Poligami, khususnya yang dijalankan secara siri (tidak tercatat secara hukum negara), telah menjadi praktik yang kerap menimbulkan dilema dalam konteks sosial dan pengasuhan anak. Meskipun secara syariat praktik ini dibolehkan, dalam kenyataannya, poligami siri kerap dilakukan secara sembunyi-sembunyi dan tanpa kesiapan emosional serta logistik yang memadai. Hal ini menyebabkan ketidakharmonisan dalam keluarga dan memunculkan persoalan serius dalam pola pengasuhan anak yang adil dan sehat.
Poligami, sebagai sebuah bentuk pernikahan yang diakui dalam Islam, kerap menimbulkan dilema dalam praktik sosial dan pengasuhan anak. Kendati hukum agama memberi ruang untuk praktik poligami, realitas pelaksanaannya sering kali jauh dari nilai-nilai keadilan, keterbukaan, dan tanggung jawab kolektif dalam membesarkan anak. Akibatnya, banyak keluarga mengalami ketidakharmonisan, yang berdampak langsung pada kestabilan emosional dan pendidikan anak.
Sebagai pemerhati pendidikan, penulis menghadirkan dua konsep reflektif: health parenting dan self-parenthink, sebagai cara untuk menimbang ulang bukan hanya bagaimana praktik poligami dijalankan, tetapi juga bagaimana orang tua — terutama ayah — menempatkan perannya dalam proyek pengasuhan jangka panjang.
Konsep health parenting merujuk pada pendekatan pengasuhan yang menyeluruh, memperhatikan keseimbangan antara kebutuhan emosional, fisik, dan mental anak dalam lingkungan keluarga yang stabil, terbuka, dan suportif. Ini adalah bentuk pengasuhan yang tidak hanya mengandalkan kehadiran fisik orang tua, tetapi juga keterlibatan aktif dalam dinamika emosional dan sosial anak.

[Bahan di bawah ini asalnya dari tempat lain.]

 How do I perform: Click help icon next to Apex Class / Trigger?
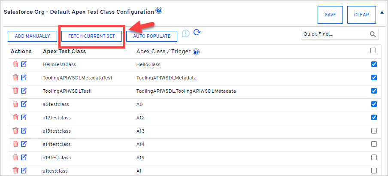196,52
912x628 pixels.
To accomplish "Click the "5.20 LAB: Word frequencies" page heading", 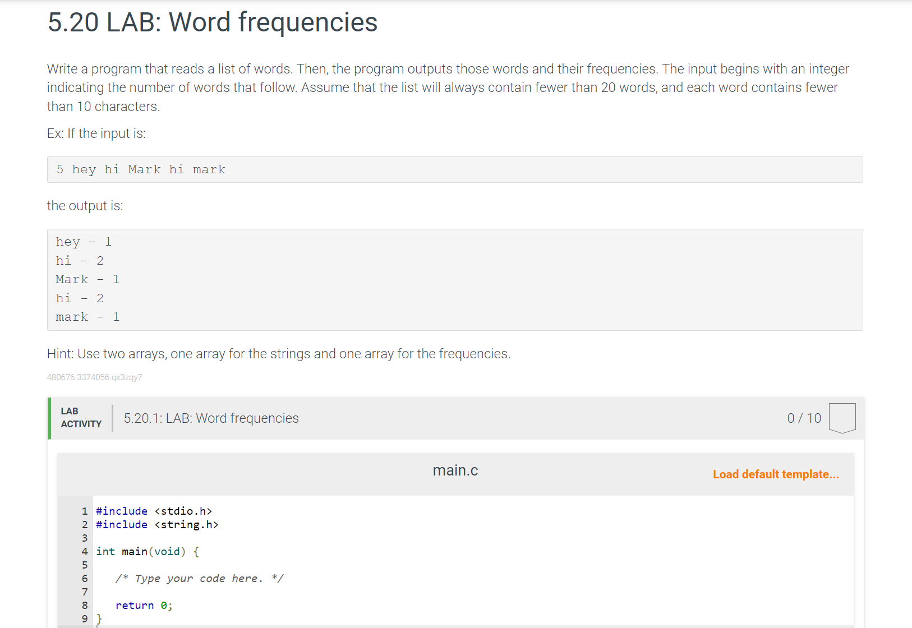I will click(213, 22).

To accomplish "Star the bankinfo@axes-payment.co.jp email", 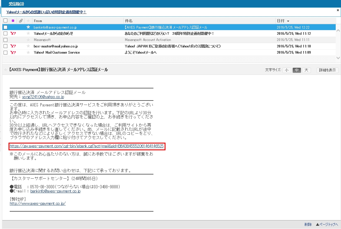I will point(28,27).
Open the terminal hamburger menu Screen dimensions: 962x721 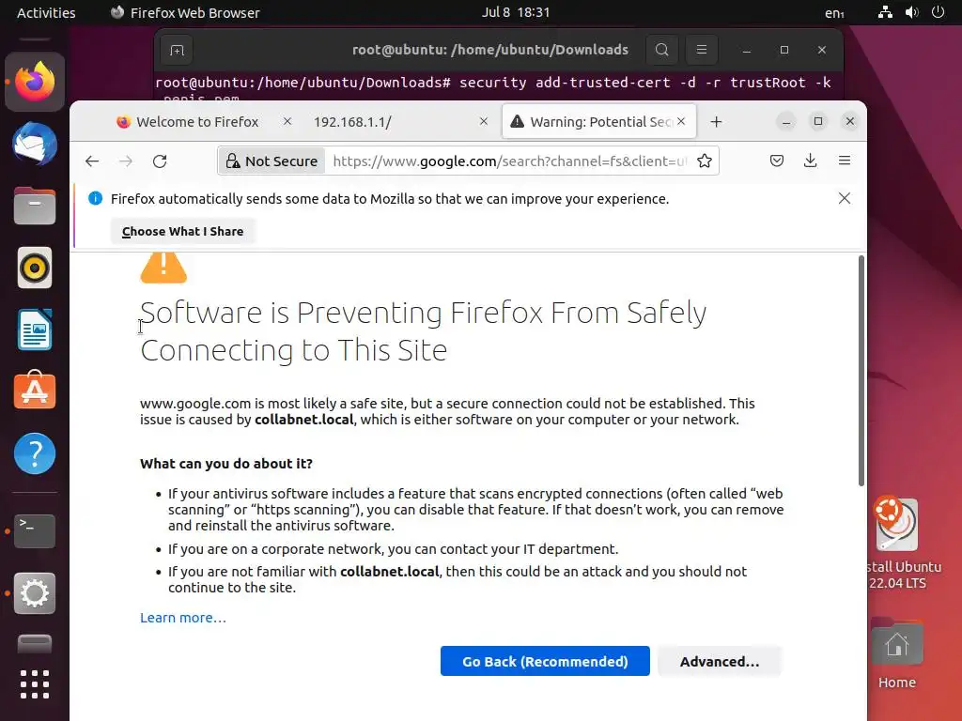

Sementara itu, istilah self-parenthink merupakan gabungan dari kata “self”, “parenting”, dan “think” — yang penulis tawarkan sebagai kerangka reflektif bagi orang tua, terutama ayah, untuk mengevaluasi kesiapan dirinya dalam menjalani pengasuhan. Ia mencakup kesadaran diri, pengenalan peran emosional sebagai orang tua, serta pemikiran strategis tentang masa depan anak. Dengan demikian, self-parenthink adalah sebuah ajakan untuk berpikir mendalam sebelum mengambil keputusan yang berdampak langsung pada struktur keluarga dan nasib anak-anak.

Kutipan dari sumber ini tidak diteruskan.